# GOAL OF THE EXERCISE
Copy the following records line for line, without changing anything.

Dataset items
_____

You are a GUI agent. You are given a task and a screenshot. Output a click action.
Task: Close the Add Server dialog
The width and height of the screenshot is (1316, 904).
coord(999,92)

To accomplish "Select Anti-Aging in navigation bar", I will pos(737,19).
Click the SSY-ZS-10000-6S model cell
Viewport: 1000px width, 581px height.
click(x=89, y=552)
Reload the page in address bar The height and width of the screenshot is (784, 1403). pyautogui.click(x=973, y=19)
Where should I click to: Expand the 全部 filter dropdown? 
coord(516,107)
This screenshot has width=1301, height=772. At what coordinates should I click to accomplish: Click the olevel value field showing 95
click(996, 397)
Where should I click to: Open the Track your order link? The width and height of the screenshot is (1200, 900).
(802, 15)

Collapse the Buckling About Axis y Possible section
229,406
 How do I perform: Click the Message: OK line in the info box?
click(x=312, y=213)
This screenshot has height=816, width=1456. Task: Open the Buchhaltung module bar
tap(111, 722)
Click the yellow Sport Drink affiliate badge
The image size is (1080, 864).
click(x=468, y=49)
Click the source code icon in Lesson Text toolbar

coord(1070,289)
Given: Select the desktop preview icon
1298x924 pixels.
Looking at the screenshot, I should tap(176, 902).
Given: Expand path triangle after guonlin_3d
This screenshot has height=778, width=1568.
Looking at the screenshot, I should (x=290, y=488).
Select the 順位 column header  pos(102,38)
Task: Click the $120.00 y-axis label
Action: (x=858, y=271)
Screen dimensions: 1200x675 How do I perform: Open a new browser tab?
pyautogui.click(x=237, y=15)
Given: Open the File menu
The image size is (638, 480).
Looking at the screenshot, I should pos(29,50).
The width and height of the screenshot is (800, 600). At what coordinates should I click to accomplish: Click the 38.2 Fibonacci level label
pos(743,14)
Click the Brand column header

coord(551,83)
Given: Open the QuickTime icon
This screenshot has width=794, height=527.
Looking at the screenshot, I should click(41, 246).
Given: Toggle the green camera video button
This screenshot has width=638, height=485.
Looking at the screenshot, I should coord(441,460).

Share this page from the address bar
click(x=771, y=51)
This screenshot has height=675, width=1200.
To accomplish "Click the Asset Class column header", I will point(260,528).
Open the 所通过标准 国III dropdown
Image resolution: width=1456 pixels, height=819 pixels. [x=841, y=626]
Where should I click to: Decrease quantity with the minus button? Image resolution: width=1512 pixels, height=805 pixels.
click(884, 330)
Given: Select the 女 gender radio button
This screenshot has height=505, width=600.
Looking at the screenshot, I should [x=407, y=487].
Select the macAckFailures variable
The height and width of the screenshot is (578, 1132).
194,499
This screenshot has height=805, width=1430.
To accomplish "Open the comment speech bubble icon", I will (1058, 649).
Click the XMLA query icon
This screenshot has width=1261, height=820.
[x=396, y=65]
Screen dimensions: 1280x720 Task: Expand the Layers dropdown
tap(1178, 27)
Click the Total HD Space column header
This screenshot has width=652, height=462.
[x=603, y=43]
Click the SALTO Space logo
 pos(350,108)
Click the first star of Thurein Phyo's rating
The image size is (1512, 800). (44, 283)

_____

# REPLY
You are a GUI agent. You are given a task and a screenshot. Output a click action.
Task: Close the Add Server dialog
The width and height of the screenshot is (1316, 904).
coord(999,92)

To accomplish "Select Anti-Aging in navigation bar", I will pos(737,19).
Click the SSY-ZS-10000-6S model cell
Viewport: 1000px width, 581px height.
click(x=89, y=552)
Reload the page in address bar The height and width of the screenshot is (784, 1403). pyautogui.click(x=973, y=19)
Where should I click to: Expand the 全部 filter dropdown? 
coord(516,107)
This screenshot has width=1301, height=772. At what coordinates should I click to accomplish: Click the olevel value field showing 95
click(996, 397)
Where should I click to: Open the Track your order link? The width and height of the screenshot is (1200, 900).
(802, 15)

Collapse the Buckling About Axis y Possible section
229,406
 How do I perform: Click the Message: OK line in the info box?
click(x=312, y=213)
This screenshot has height=816, width=1456. Task: Open the Buchhaltung module bar
tap(111, 722)
Click the yellow Sport Drink affiliate badge
The image size is (1080, 864).
click(x=468, y=49)
Click the source code icon in Lesson Text toolbar

coord(1070,289)
Given: Select the desktop preview icon
1298x924 pixels.
Looking at the screenshot, I should tap(176, 902).
Given: Expand path triangle after guonlin_3d
This screenshot has height=778, width=1568.
Looking at the screenshot, I should (x=290, y=488).
Select the 順位 column header  pos(102,38)
Task: Click the $120.00 y-axis label
Action: (x=858, y=271)
Screen dimensions: 1200x675 How do I perform: Open a new browser tab?
pyautogui.click(x=237, y=15)
Given: Open the File menu
The image size is (638, 480).
Looking at the screenshot, I should pos(29,50).
The width and height of the screenshot is (800, 600). At what coordinates should I click to accomplish: Click the 38.2 Fibonacci level label
pos(743,14)
Click the Brand column header

coord(551,83)
Given: Open the QuickTime icon
This screenshot has width=794, height=527.
Looking at the screenshot, I should click(41, 246).
Given: Toggle the green camera video button
This screenshot has width=638, height=485.
Looking at the screenshot, I should coord(441,460).

Share this page from the address bar
click(x=771, y=51)
This screenshot has height=675, width=1200.
To accomplish "Click the Asset Class column header", I will point(260,528).
Open the 所通过标准 国III dropdown
Image resolution: width=1456 pixels, height=819 pixels. [x=841, y=626]
Where should I click to: Decrease quantity with the minus button? Image resolution: width=1512 pixels, height=805 pixels.
click(884, 330)
Given: Select the 女 gender radio button
This screenshot has height=505, width=600.
Looking at the screenshot, I should [x=407, y=487].
Select the macAckFailures variable
The height and width of the screenshot is (578, 1132).
194,499
This screenshot has height=805, width=1430.
To accomplish "Open the comment speech bubble icon", I will (1058, 649).
Click the XMLA query icon
This screenshot has width=1261, height=820.
[x=396, y=65]
Screen dimensions: 1280x720 Task: Expand the Layers dropdown
tap(1178, 27)
Click the Total HD Space column header
This screenshot has width=652, height=462.
[x=603, y=43]
Click the SALTO Space logo
 pos(350,108)
Click the first star of Thurein Phyo's rating
The image size is (1512, 800). (44, 283)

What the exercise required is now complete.